# What the exercise asks
Reproduce every one of the following lines word for word, without changing anything.

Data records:
[Start]
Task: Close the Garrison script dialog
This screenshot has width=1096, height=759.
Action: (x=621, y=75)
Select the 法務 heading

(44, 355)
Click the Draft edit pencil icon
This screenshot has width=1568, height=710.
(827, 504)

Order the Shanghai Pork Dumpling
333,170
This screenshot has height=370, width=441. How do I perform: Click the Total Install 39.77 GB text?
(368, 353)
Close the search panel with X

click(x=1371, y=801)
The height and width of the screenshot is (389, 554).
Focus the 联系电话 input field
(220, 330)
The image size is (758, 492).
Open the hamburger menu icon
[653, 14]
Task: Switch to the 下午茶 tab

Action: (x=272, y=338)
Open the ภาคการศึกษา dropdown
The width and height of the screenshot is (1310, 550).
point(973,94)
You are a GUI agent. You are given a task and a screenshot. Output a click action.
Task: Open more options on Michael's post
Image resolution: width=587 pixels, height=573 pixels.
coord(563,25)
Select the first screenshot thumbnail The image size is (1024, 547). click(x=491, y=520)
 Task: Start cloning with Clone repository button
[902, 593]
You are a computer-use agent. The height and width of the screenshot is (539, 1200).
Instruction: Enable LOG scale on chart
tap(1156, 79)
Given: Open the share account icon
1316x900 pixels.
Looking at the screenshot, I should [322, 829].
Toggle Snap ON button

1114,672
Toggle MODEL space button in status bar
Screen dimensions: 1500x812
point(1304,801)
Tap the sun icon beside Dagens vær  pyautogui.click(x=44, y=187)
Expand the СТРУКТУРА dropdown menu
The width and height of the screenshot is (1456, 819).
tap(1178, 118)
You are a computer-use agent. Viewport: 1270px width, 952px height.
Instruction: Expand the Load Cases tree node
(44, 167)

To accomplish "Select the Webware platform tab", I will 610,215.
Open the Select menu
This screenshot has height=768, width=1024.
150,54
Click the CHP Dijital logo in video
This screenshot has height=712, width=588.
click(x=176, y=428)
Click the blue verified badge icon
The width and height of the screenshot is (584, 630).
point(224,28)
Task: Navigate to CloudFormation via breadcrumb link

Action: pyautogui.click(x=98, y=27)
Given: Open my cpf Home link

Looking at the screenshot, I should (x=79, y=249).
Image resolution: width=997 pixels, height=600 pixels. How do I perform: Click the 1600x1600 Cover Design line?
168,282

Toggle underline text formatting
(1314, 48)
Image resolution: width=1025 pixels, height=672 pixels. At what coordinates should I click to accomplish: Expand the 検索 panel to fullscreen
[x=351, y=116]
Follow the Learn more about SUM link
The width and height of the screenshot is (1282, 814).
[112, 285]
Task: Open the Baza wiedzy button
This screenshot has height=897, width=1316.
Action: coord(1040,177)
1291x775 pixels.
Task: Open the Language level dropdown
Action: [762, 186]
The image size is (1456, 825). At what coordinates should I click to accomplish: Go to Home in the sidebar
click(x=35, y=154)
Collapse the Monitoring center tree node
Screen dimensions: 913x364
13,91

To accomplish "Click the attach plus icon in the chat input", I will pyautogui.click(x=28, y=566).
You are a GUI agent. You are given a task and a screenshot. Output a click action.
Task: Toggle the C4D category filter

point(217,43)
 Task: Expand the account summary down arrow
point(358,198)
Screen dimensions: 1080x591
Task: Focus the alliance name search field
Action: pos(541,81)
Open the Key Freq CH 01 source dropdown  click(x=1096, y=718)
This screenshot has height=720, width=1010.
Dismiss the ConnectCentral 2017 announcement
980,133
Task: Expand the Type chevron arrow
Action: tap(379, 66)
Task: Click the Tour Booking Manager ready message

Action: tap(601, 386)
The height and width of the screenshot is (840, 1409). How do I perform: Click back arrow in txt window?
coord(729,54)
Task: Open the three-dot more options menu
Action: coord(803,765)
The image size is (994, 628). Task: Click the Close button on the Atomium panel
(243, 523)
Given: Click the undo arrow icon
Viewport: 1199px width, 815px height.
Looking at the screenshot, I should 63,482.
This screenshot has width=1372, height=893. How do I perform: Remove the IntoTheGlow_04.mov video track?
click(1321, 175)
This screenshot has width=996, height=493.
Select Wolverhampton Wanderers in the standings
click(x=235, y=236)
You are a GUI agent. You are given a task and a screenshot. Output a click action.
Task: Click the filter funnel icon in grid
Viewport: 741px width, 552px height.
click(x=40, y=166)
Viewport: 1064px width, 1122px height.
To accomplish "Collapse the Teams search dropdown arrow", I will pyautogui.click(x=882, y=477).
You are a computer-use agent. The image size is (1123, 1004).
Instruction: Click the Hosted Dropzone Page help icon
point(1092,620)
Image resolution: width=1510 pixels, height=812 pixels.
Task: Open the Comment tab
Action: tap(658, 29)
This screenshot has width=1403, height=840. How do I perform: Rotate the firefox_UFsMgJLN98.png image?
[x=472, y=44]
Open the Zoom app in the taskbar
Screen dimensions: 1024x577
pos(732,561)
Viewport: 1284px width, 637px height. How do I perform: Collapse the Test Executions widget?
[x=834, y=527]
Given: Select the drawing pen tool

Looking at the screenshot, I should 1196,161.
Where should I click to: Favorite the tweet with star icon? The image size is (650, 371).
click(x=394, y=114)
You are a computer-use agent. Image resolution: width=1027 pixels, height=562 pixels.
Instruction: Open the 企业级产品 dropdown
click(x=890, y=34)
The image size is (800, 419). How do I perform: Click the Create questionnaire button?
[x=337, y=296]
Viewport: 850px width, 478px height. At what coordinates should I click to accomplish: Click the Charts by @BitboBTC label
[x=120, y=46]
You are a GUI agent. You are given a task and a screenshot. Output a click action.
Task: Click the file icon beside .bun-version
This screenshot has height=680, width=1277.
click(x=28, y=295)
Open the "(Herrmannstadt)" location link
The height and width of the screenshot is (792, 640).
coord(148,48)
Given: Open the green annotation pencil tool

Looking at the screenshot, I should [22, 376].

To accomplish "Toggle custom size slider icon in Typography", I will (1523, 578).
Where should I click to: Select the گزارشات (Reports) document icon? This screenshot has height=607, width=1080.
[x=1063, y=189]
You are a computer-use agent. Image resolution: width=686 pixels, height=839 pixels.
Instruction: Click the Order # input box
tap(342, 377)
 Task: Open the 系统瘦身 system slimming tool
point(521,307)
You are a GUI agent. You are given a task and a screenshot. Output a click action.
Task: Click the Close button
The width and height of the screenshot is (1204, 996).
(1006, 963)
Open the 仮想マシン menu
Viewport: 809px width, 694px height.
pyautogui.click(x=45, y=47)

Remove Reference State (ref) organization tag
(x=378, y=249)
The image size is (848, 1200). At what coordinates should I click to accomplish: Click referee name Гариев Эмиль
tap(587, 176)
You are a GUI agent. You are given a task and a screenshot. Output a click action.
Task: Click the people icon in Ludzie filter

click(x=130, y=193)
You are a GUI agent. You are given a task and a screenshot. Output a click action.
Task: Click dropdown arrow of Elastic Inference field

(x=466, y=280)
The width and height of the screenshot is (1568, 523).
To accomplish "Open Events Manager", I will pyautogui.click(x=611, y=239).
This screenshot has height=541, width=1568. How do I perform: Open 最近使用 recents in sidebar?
[End]
# Answer in full
Task: Close the Garrison script dialog
This screenshot has width=1096, height=759.
Action: (x=621, y=75)
Select the 法務 heading

(44, 355)
Click the Draft edit pencil icon
This screenshot has width=1568, height=710.
(827, 504)

Order the Shanghai Pork Dumpling
333,170
This screenshot has height=370, width=441. How do I perform: Click the Total Install 39.77 GB text?
(368, 353)
Close the search panel with X

click(x=1371, y=801)
The height and width of the screenshot is (389, 554).
Focus the 联系电话 input field
(220, 330)
The image size is (758, 492).
Open the hamburger menu icon
[653, 14]
Task: Switch to the 下午茶 tab

Action: (x=272, y=338)
Open the ภาคการศึกษา dropdown
The width and height of the screenshot is (1310, 550).
point(973,94)
You are a GUI agent. You are given a task and a screenshot. Output a click action.
Task: Open more options on Michael's post
Image resolution: width=587 pixels, height=573 pixels.
coord(563,25)
Select the first screenshot thumbnail The image size is (1024, 547). click(x=491, y=520)
 Task: Start cloning with Clone repository button
[902, 593]
You are a computer-use agent. The height and width of the screenshot is (539, 1200).
Instruction: Enable LOG scale on chart
tap(1156, 79)
Given: Open the share account icon
1316x900 pixels.
Looking at the screenshot, I should [322, 829].
Toggle Snap ON button

1114,672
Toggle MODEL space button in status bar
Screen dimensions: 1500x812
point(1304,801)
Tap the sun icon beside Dagens vær  pyautogui.click(x=44, y=187)
Expand the СТРУКТУРА dropdown menu
The width and height of the screenshot is (1456, 819).
tap(1178, 118)
You are a computer-use agent. Viewport: 1270px width, 952px height.
Instruction: Expand the Load Cases tree node
(44, 167)

To accomplish "Select the Webware platform tab", I will 610,215.
Open the Select menu
This screenshot has height=768, width=1024.
150,54
Click the CHP Dijital logo in video
This screenshot has height=712, width=588.
click(x=176, y=428)
Click the blue verified badge icon
The width and height of the screenshot is (584, 630).
point(224,28)
Task: Navigate to CloudFormation via breadcrumb link

Action: pyautogui.click(x=98, y=27)
Given: Open my cpf Home link

Looking at the screenshot, I should (x=79, y=249).
Image resolution: width=997 pixels, height=600 pixels. How do I perform: Click the 1600x1600 Cover Design line?
168,282

Toggle underline text formatting
(1314, 48)
Image resolution: width=1025 pixels, height=672 pixels. At what coordinates should I click to accomplish: Expand the 検索 panel to fullscreen
[x=351, y=116]
Follow the Learn more about SUM link
The width and height of the screenshot is (1282, 814).
[112, 285]
Task: Open the Baza wiedzy button
This screenshot has height=897, width=1316.
Action: coord(1040,177)
1291x775 pixels.
Task: Open the Language level dropdown
Action: [762, 186]
The image size is (1456, 825). At what coordinates should I click to accomplish: Go to Home in the sidebar
click(x=35, y=154)
Collapse the Monitoring center tree node
Screen dimensions: 913x364
13,91

To accomplish "Click the attach plus icon in the chat input", I will pyautogui.click(x=28, y=566).
You are a GUI agent. You are given a task and a screenshot. Output a click action.
Task: Toggle the C4D category filter

point(217,43)
 Task: Expand the account summary down arrow
point(358,198)
Screen dimensions: 1080x591
Task: Focus the alliance name search field
Action: pos(541,81)
Open the Key Freq CH 01 source dropdown  click(x=1096, y=718)
This screenshot has height=720, width=1010.
Dismiss the ConnectCentral 2017 announcement
980,133
Task: Expand the Type chevron arrow
Action: tap(379, 66)
Task: Click the Tour Booking Manager ready message

Action: tap(601, 386)
The height and width of the screenshot is (840, 1409). How do I perform: Click back arrow in txt window?
coord(729,54)
Task: Open the three-dot more options menu
Action: coord(803,765)
The image size is (994, 628). Task: Click the Close button on the Atomium panel
(243, 523)
Given: Click the undo arrow icon
Viewport: 1199px width, 815px height.
Looking at the screenshot, I should 63,482.
This screenshot has width=1372, height=893. How do I perform: Remove the IntoTheGlow_04.mov video track?
click(1321, 175)
This screenshot has width=996, height=493.
Select Wolverhampton Wanderers in the standings
click(x=235, y=236)
You are a GUI agent. You are given a task and a screenshot. Output a click action.
Task: Click the filter funnel icon in grid
Viewport: 741px width, 552px height.
click(x=40, y=166)
Viewport: 1064px width, 1122px height.
To accomplish "Collapse the Teams search dropdown arrow", I will pyautogui.click(x=882, y=477).
You are a computer-use agent. The image size is (1123, 1004).
Instruction: Click the Hosted Dropzone Page help icon
point(1092,620)
Image resolution: width=1510 pixels, height=812 pixels.
Task: Open the Comment tab
Action: tap(658, 29)
This screenshot has width=1403, height=840. How do I perform: Rotate the firefox_UFsMgJLN98.png image?
[x=472, y=44]
Open the Zoom app in the taskbar
Screen dimensions: 1024x577
pos(732,561)
Viewport: 1284px width, 637px height. How do I perform: Collapse the Test Executions widget?
[x=834, y=527]
Given: Select the drawing pen tool

Looking at the screenshot, I should 1196,161.
Where should I click to: Favorite the tweet with star icon? The image size is (650, 371).
click(x=394, y=114)
You are a computer-use agent. Image resolution: width=1027 pixels, height=562 pixels.
Instruction: Open the 企业级产品 dropdown
click(x=890, y=34)
The image size is (800, 419). How do I perform: Click the Create questionnaire button?
[x=337, y=296]
Viewport: 850px width, 478px height. At what coordinates should I click to accomplish: Click the Charts by @BitboBTC label
[x=120, y=46]
You are a GUI agent. You are given a task and a screenshot. Output a click action.
Task: Click the file icon beside .bun-version
This screenshot has height=680, width=1277.
click(x=28, y=295)
Open the "(Herrmannstadt)" location link
The height and width of the screenshot is (792, 640).
coord(148,48)
Given: Open the green annotation pencil tool

Looking at the screenshot, I should [22, 376].

To accomplish "Toggle custom size slider icon in Typography", I will (1523, 578).
Where should I click to: Select the گزارشات (Reports) document icon? This screenshot has height=607, width=1080.
[x=1063, y=189]
You are a computer-use agent. Image resolution: width=686 pixels, height=839 pixels.
Instruction: Click the Order # input box
tap(342, 377)
 Task: Open the 系统瘦身 system slimming tool
point(521,307)
You are a GUI agent. You are given a task and a screenshot. Output a click action.
Task: Click the Close button
The width and height of the screenshot is (1204, 996).
(1006, 963)
Open the 仮想マシン menu
Viewport: 809px width, 694px height.
pyautogui.click(x=45, y=47)

Remove Reference State (ref) organization tag
(x=378, y=249)
The image size is (848, 1200). At what coordinates should I click to accomplish: Click referee name Гариев Эмиль
tap(587, 176)
You are a GUI agent. You are given a task and a screenshot. Output a click action.
Task: Click the people icon in Ludzie filter

click(x=130, y=193)
You are a GUI agent. You are given a task and a screenshot. Output a click action.
Task: Click dropdown arrow of Elastic Inference field

(x=466, y=280)
The width and height of the screenshot is (1568, 523).
To accomplish "Open Events Manager", I will pyautogui.click(x=611, y=239).
This screenshot has height=541, width=1568. How do I perform: Open 最近使用 recents in sidebar?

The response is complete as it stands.